Il existe en outre des relations entre évaluation et motivation dans le cadre des apprentissages scolaires, et pour Farbizio Butera (U. de Lausanne) la motivation intrinsèque “apparaît de façon plus prononcée lorsqu’il n’y a pas de notes“, tandis qu’avec une évaluation normative (qui rend possible la comparaison, le classement et la sélection, opposée à formative, qui sert à développer des connaissances), les élèves “se sentent moins autonomes“. Fabien Fenouillet (Université Paris-Nanterre) précise le concept de “résignation apprise“ selon lequel les élèves confrontés aux échecs répétitifs arrêtent d’apprendre, alors qu’en revanche, les résultats peuvent s’améliorer si les élèves arrivent à évoluer dans leur conception de l’intelligence, pour penser qu’elle n’est pas fixée (constituée de traits stables, innés) mais davantage incrémentale (avec des traits malléables, contrôlables, qui peuvent s’améliorer dans le temps).
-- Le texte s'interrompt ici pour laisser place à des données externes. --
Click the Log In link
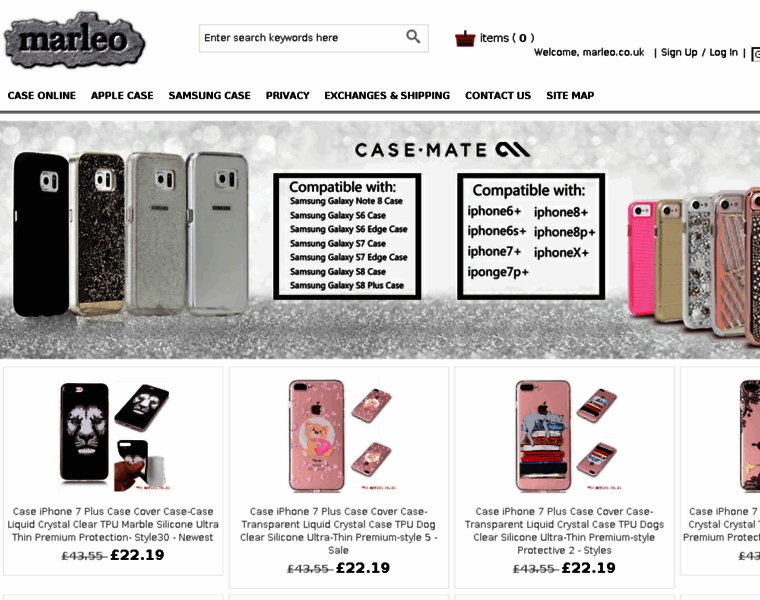This screenshot has width=760, height=600. (723, 52)
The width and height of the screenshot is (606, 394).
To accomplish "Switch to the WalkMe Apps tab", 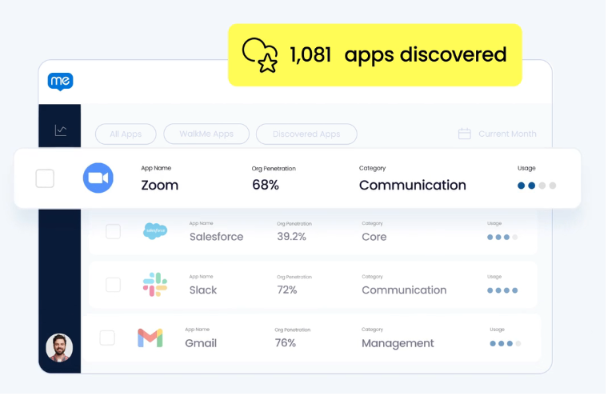I will click(206, 134).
C’est à l’aune des approches ou des évitements de la performance (prouver ses capacités) et de l’apprentissage (gagner en compétence) comme buts que se distinguent la motivation et la performance comme révélateurs des apprentissages scolaires.
“Plus l’élève est biaisé positivement, plus il est jugé positivement par son enseignant“, ajoute enfin Pascal Pansu (Université de Grenoble) qui met l’accent sur le rapport entre évaluation, perception que les élèves ont d’eux-mêmes et leurs progrès, avec l’idée que le soi est un médiateur embarqué dans les apprentissages. Alors que la valeur en tant que personne se détermine vers 8-9 ans, l’évaluation de soi vient du ratio opéré entre nos succès et nos prétentions. L’évaluation de soi n’est pas nécessairement liée aux performance des individus. Ainsi, un élève peut être en échec scolaire et avoir une forte estime de lui-même, car ses valeurs sont ailleurs. La recherche a montré que “ce ne sont pas les élèves les plus faibles qui ont la plus mauvaise perception de soi au niveau scolaire“. Les standards en termes de comportement sont donc propres à chaque élève, et tout dépend de ce que l’on valorise. L’évaluation de soi reste subjective, donc biaisée, et chaque élève peut surestimer ou sous estimer ses compétences, et pour le chercheur ,“avoir un biais plutôt positif semble bénéfique à l’élève“, tandis que les élèves biaisés négativement “sont focalisés sur l’évaluation et donc sur la performance“.